Exercise: Transcribe only the part of the material below that begins at the line containing "Given: Click the At close 2025/9/23 timestamp" and ends at the line containing "The image size", with both kept and images left out.

[Record excerpts Boundary: Start]

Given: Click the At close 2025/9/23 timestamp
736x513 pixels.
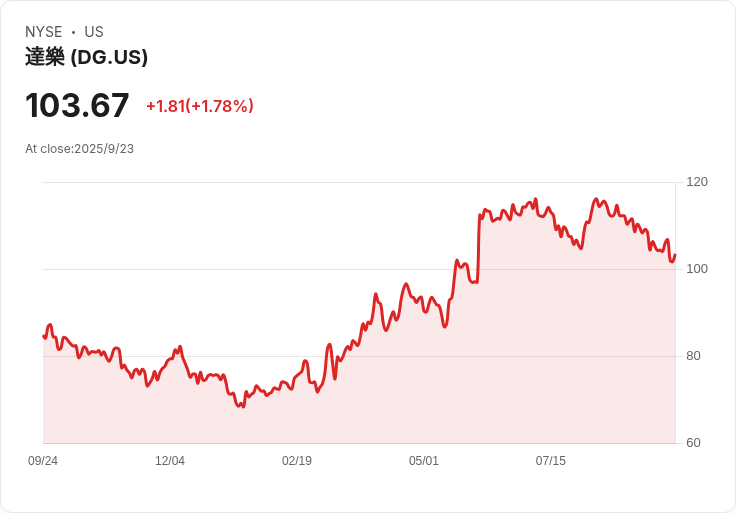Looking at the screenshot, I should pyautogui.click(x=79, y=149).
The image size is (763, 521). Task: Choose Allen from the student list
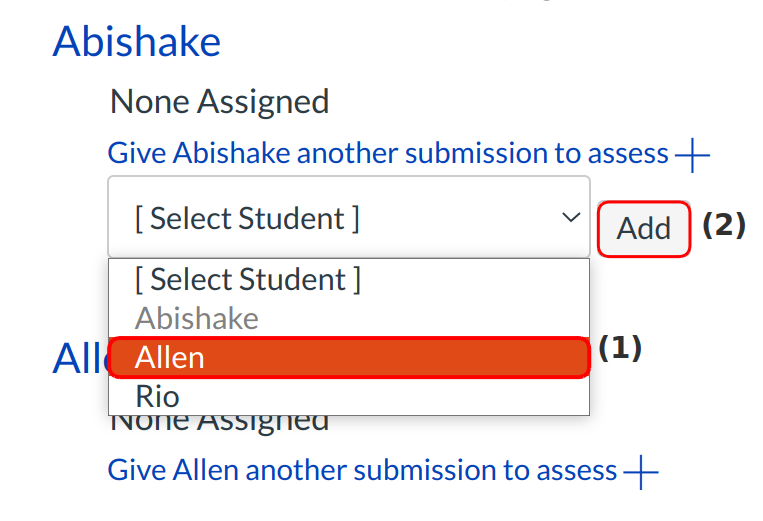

[Record excerpts Boundary: End]
[Record excerpts Boundary: Start]

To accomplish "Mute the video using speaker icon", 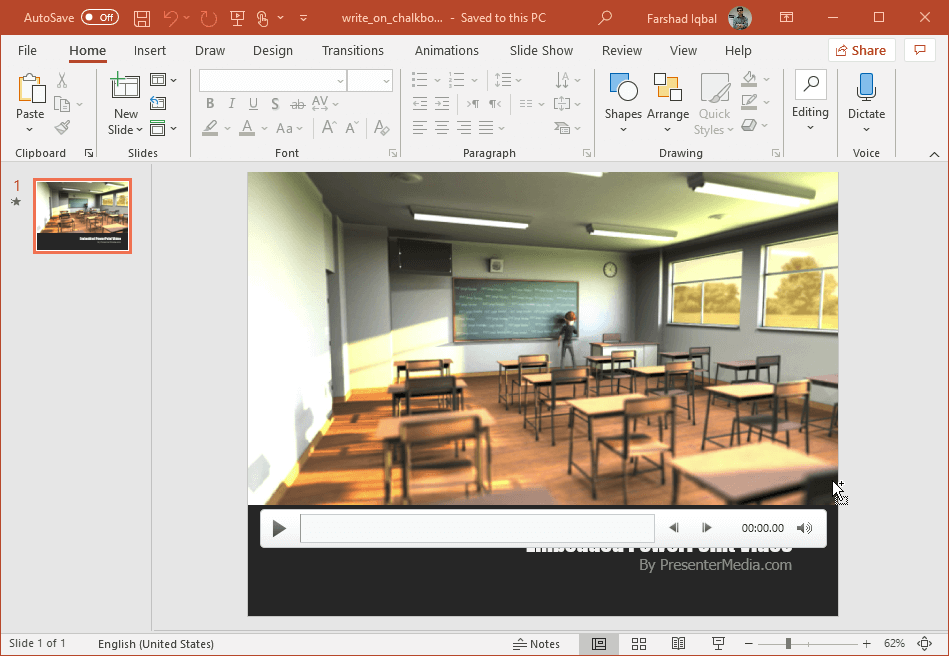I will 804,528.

[Record excerpts Boundary: End]
[Record excerpts Boundary: Start]

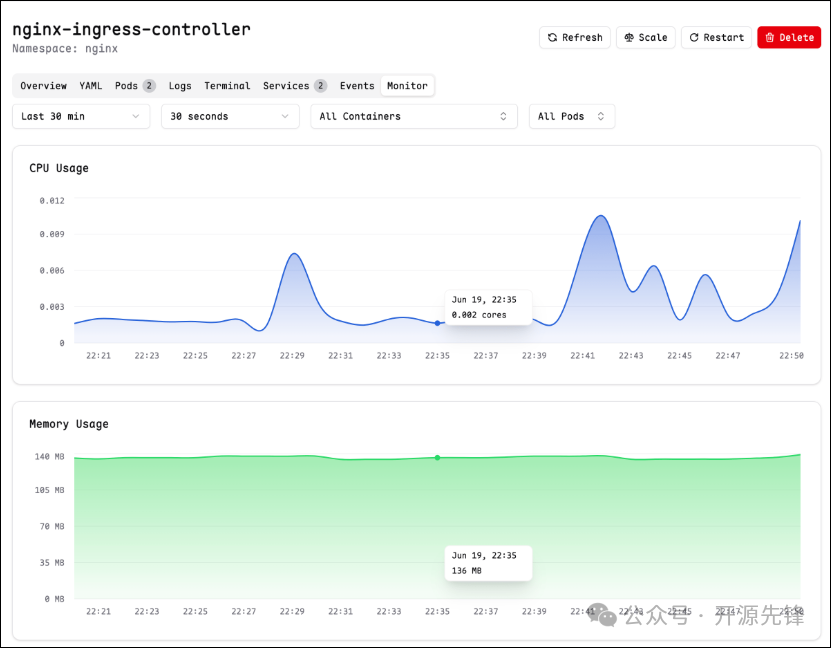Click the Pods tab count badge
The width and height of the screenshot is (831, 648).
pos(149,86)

[Record excerpts Boundary: End]

Exercise result:
Given: Click the At close 2025/9/23 timestamp
736x513 pixels.
Looking at the screenshot, I should pyautogui.click(x=79, y=149).
The image size is (763, 521). Task: Choose Allen from the student list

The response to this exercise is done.